Open Access
Progression patterns under BRAF inhibitor treatment and treatment beyond progression in patients with metastatic melanoma
Author(s) -
Hassel Jessica C.,
BuderBakhaya Kristina,
Bender Carolin,
Zimmer Lisa,
Weide Benjamin,
Loquai Carmen,
Ugurel Selma,
Slynko Alla,
Gutzmer Ralf
Publication year - 2018
Publication title -
cancer medicine
Language(s) - English
Resource type - Journals
SCImago Journal Rank - 1.403
H-Index - 53
ISSN - 2045-7634
DOI - 10.1002/cam4.1267
Subject(s) - medicine , tumor progression , melanoma , oncology , metastatic melanoma , progression free survival , overall survival , cancer research , cancer
Abstract Despite markedly improved treatment options for metastatic melanoma, resistance to targeted therapies such as BRAF inhibitors ( BRAF i) or BRAF i plus MEK inhibitors ( MEK i) remains a major problem. Our aim was to characterize progression on BRAF i therapy and outcome of subsequent treatment.
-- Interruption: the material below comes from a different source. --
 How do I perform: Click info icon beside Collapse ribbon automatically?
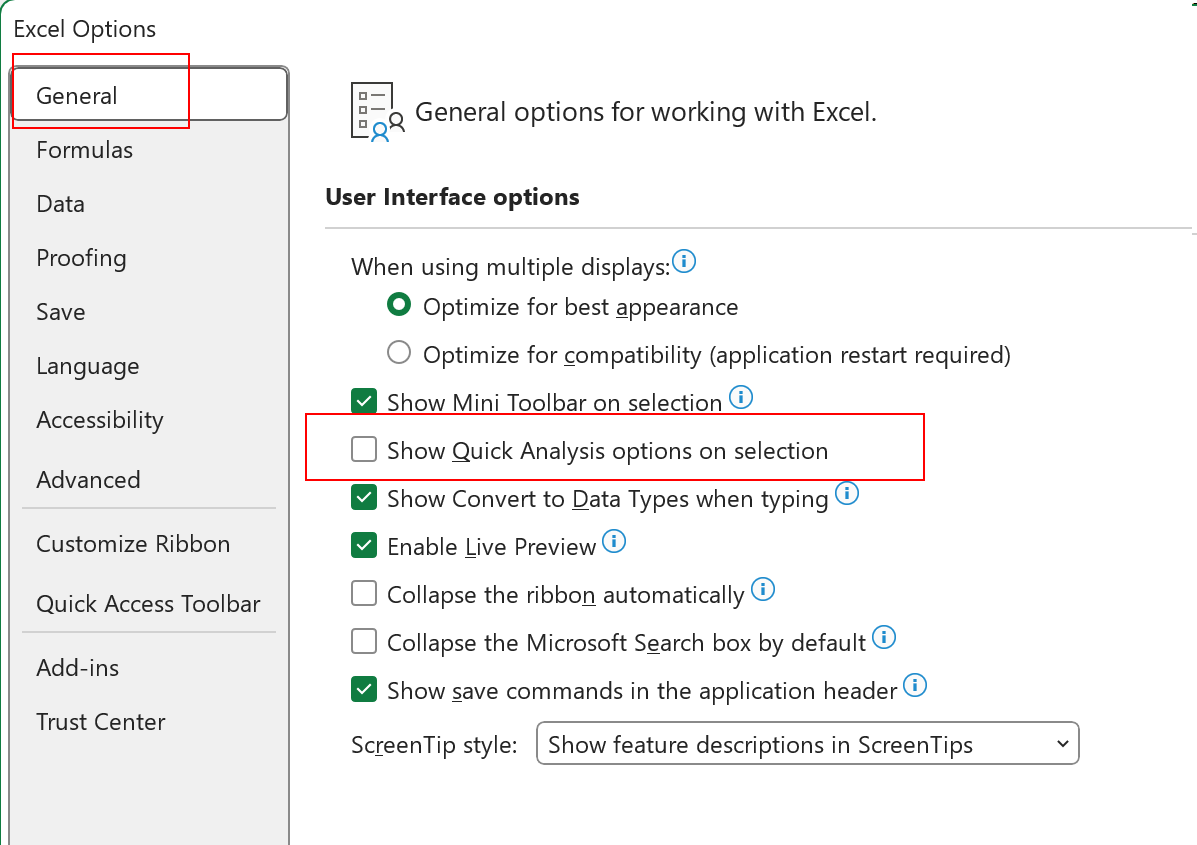pyautogui.click(x=763, y=590)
One hundred and eighty patients with BRAF ‐mutant metastatic melanoma who had progressed on treatment with single‐agent BRAF i from February 2010 to April 2015 were included in a retrospective data analysis focused on patterns of progression, treatment beyond progression ( TBP ) and subsequent treatments after BRAF i therapy. Analysis revealed that 51.1% of patients progressed with both new and existing metastases opposed to progression of only preexisting (28.3%) or only new (20.6%) metastases. Exclusive extracranial progression occurred in 50.6% of patients compared to both extra‐ and intracranial (29.4%) or sole cerebral progression (20%). Multivariable analyses demonstrated that single site progression and primary response to BRAF i were associated with improved progression‐free survival. Progression with exclusively new or only existing metastases and a baseline Eastern Cooperative Oncology Group ( ECOG ) of 0 were associated with prolonged overall survival (OS). TBP had no significant impact on OS. Other subsequent treatments showed low efficacy with the exception of anti‐ PD ‐1 antibodies. In conclusion we identified specific patterns of progression which significantly correlate with further prognosis after progression on BRAF i treatment. In contrast to previously published data, we could not demonstrate a significant survival benefit for BRAF i TBP . Subsequent therapies had strikingly low efficacy except for PD ‐1 inhibitors.